Rechtsanwalt war auch Dr. Gustav Bloch, der sich seit 1917 Bloch-Bauer nannte. Er war mit Therese Bauer verheiratet, der Tochter des Direktors des Wiener Bankvereins Moritz Bauer. Maria Altmann, die von ihrer Tante Adele Bloch-Bauer die berühmten Klimt-Bilder erbte, ist eine Tochter des Ehepaars. Auch die beiden Kranz-Brüder, Dr. Sigmund und Dr. Josef Kranz, die Söhne des Kreisrabbiners von Auschwitz, waren Advokaten. Beide machten eine spektakuläre Karriere. Während Sigmund Kranz durch die Ehe mit Malwida (Malvine) Zwieback, der Tochter des Warenhausbesitzers Ludwig Zwieback, reich wurde, war das Leben seines Bruders Josef mehr als wild bewegt: Tätigkeit im Finanzministerium, Industriegründungen in Bosnien-Herzegowina, Übernahme der Präsidentschaft der Depositenbank, Führer des Spiritus-Kartells. Am 15. Juni 1916 adoptierte er Regina Wiener, verwitwete Zirner, die später unter dem Namen Gina Kaus bekannt wurde. Ihr Ehemann Josef Zirner, der Sohn des Juweliers Max Zirner und der Gisela Zwieback, war am 20. Juli 1915 gefallen. In Wahrheit war diese Adoption nur der Ersatz für eine Eheschließung, die Kranz, da formell nicht geschieden, wohl eine Anklage wegen Bigamie eingebracht hätte. Bekannt wurde Kranz durch den Prozess, der 1917 gegen ihn und Hans Reitzes wegen Preistreiberei geführt und in dem er zu neun Monaten Haft verurteilt wurde. Gina Kaus beschreibt ihn als Finanzgenie, der es von kleinsten Verhältnissen zum Millionär gebracht hatte.204
Bis heute besteht die 1878 gegründete Anwaltskanzlei Weiss-Tessbach. Sie geht auf Dr.

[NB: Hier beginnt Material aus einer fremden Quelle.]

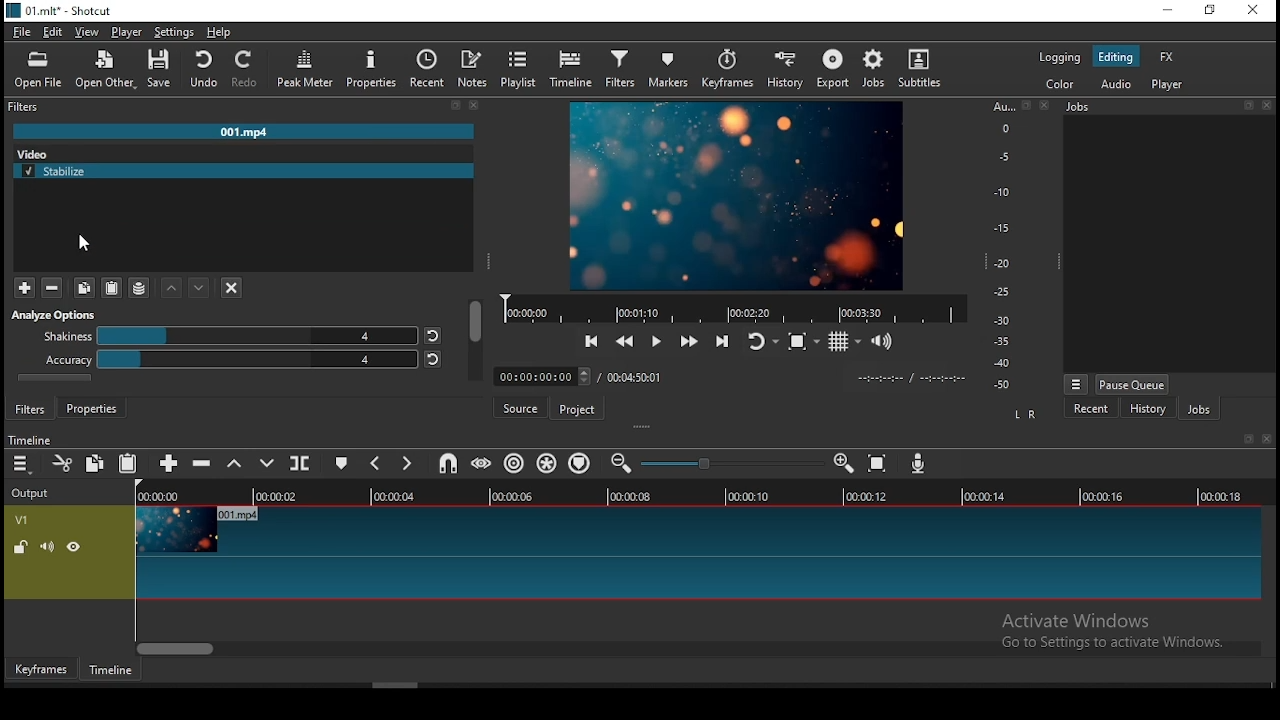  What do you see at coordinates (581, 378) in the screenshot?
I see `timestamp` at bounding box center [581, 378].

Adolf Weiss, ab 1886 Ritter von Tessbach, zurück. Aus bescheidenen Verhältnissen in Groß Ullersdorf (Velky Losiny)/Mähren stammend, gründete er 1878 in Wien eine Rechtsanwaltskanzlei. Als Verwaltungsrat der Credit-Anstalt und Reichsrats- und Landtagsabgeordneter kam er zu großem Vermögen, das er in Immobilien investierte und das seinem gleichnamigen Sohn ein Leben als Gutsherr erlaubte. Die Anwaltstradition wurde aber in der nächsten Generation wieder weitergeführt.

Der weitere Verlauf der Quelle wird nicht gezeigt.